Quote the records below in full, exactly as given, with the images taken out.

Collected data:
*** Begin section ***
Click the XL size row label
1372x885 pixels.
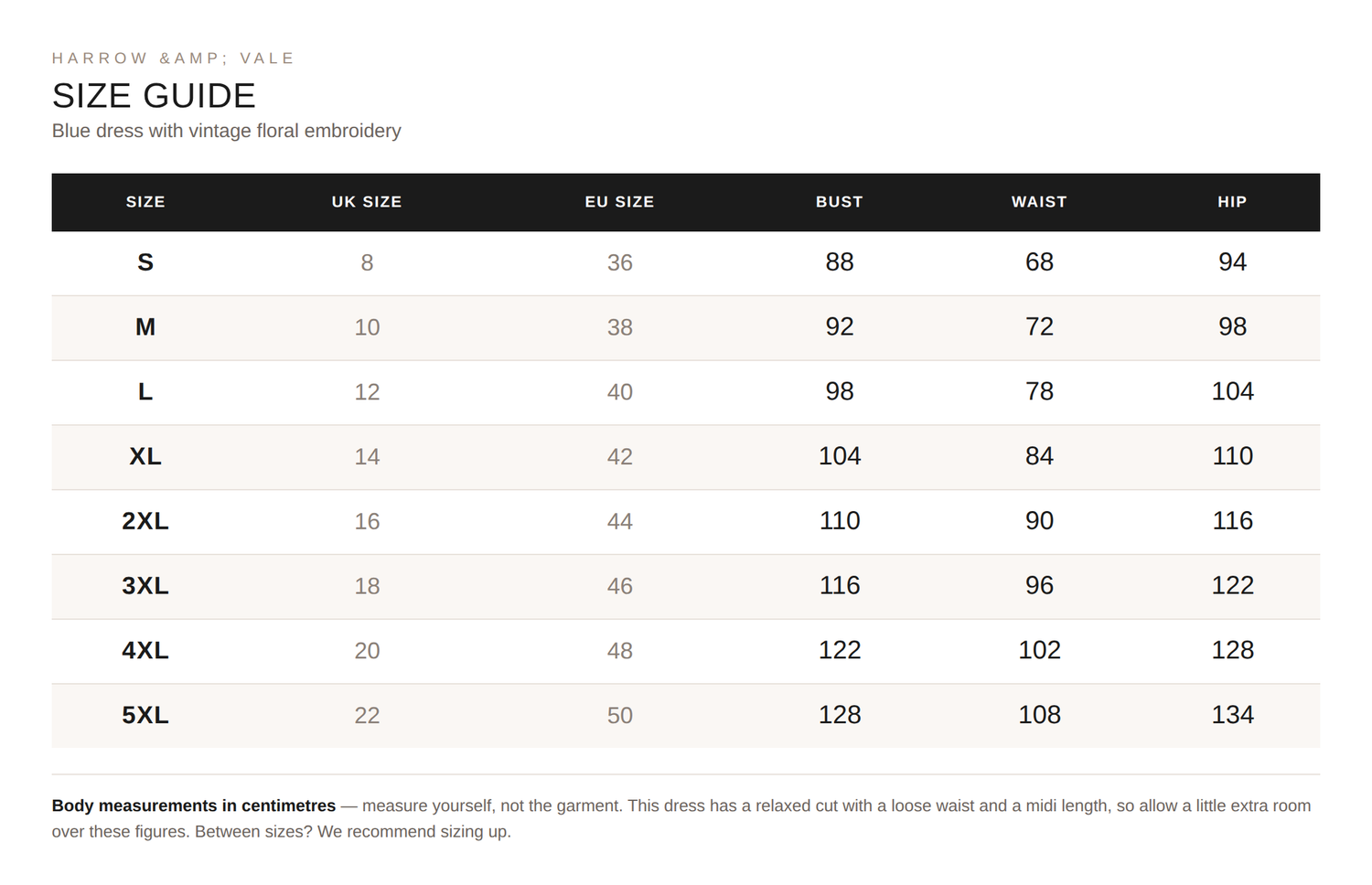click(145, 456)
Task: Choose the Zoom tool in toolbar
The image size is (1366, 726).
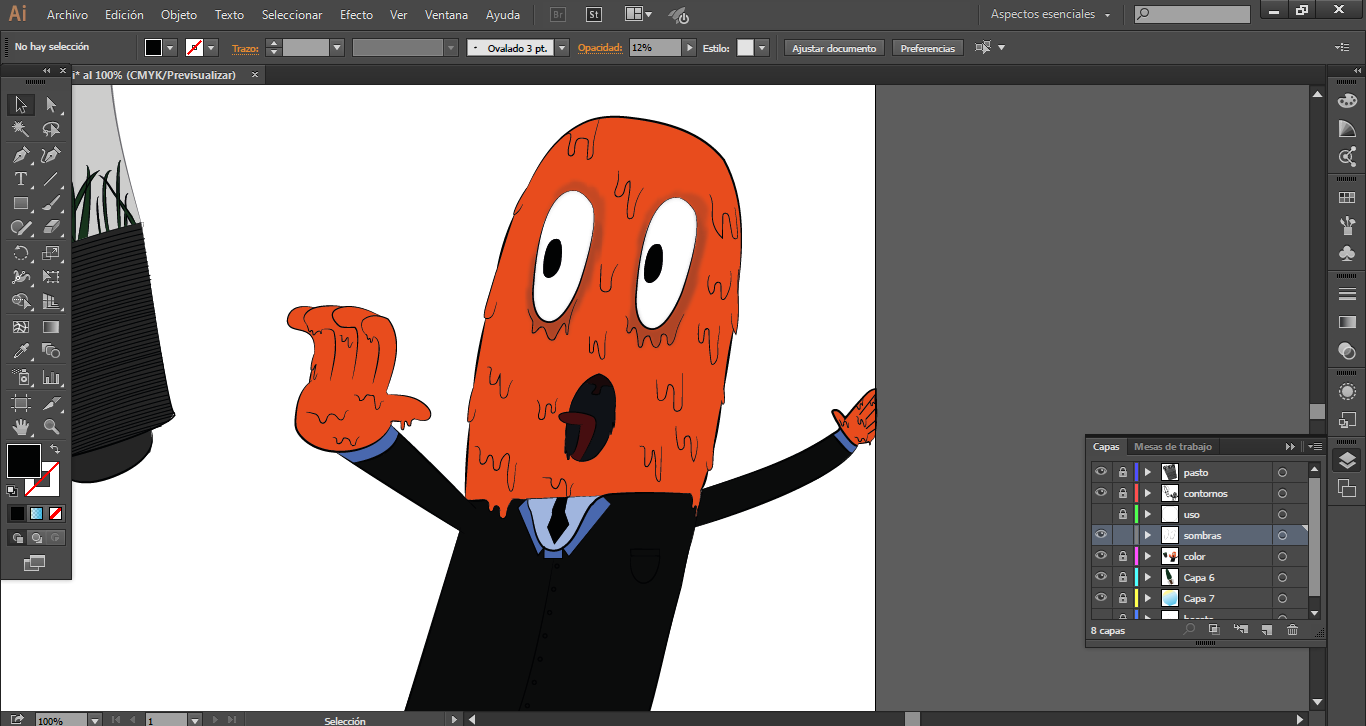Action: click(51, 427)
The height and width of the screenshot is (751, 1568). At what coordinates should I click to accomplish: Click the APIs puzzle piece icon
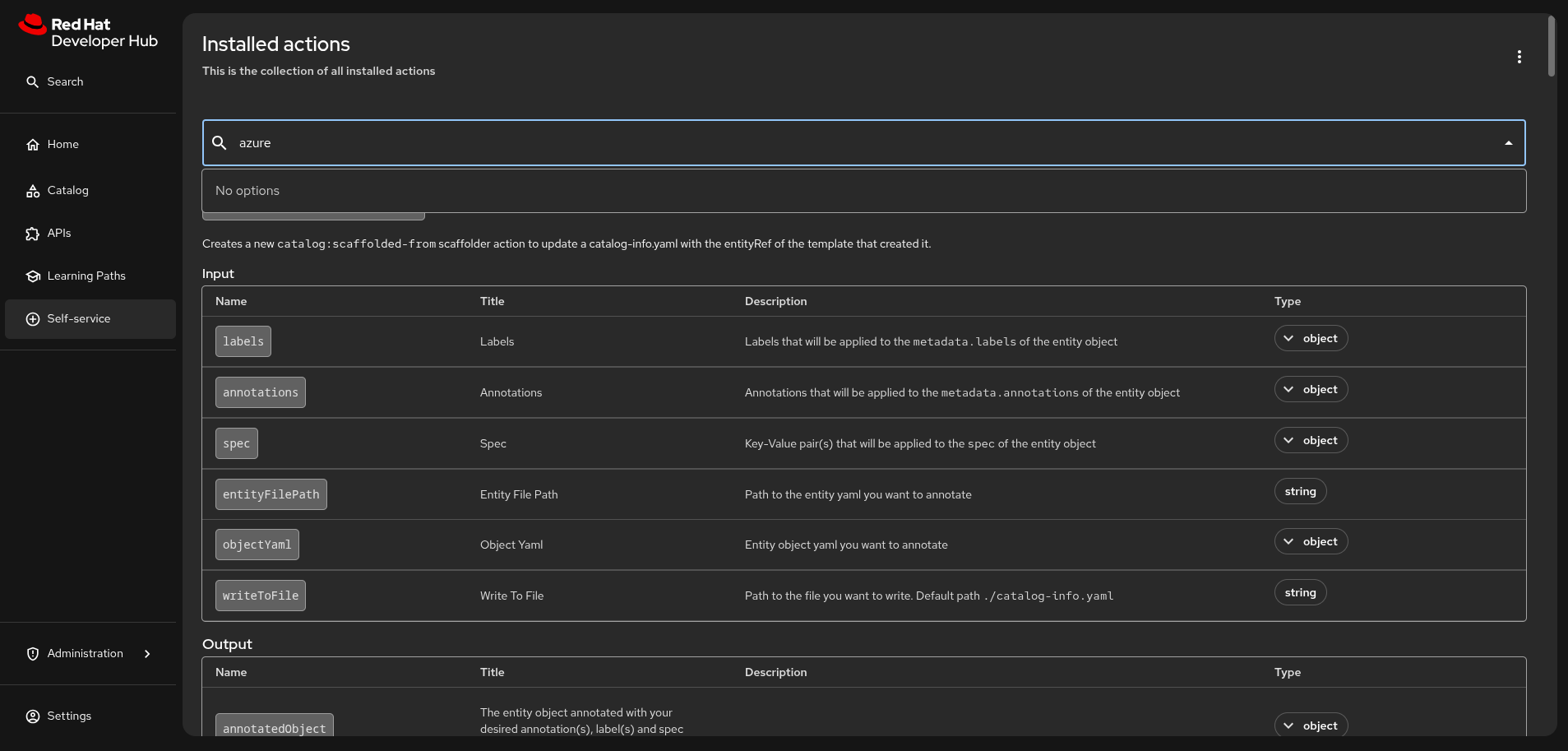pyautogui.click(x=33, y=234)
*** End section ***
ANSWER SECTION
Click the XL size row label
1372x885 pixels.
click(145, 456)
Task: Choose the Zoom tool in toolbar
The image size is (1366, 726).
Action: click(51, 427)
The height and width of the screenshot is (751, 1568). At what coordinates should I click to accomplish: Click the APIs puzzle piece icon
pyautogui.click(x=33, y=234)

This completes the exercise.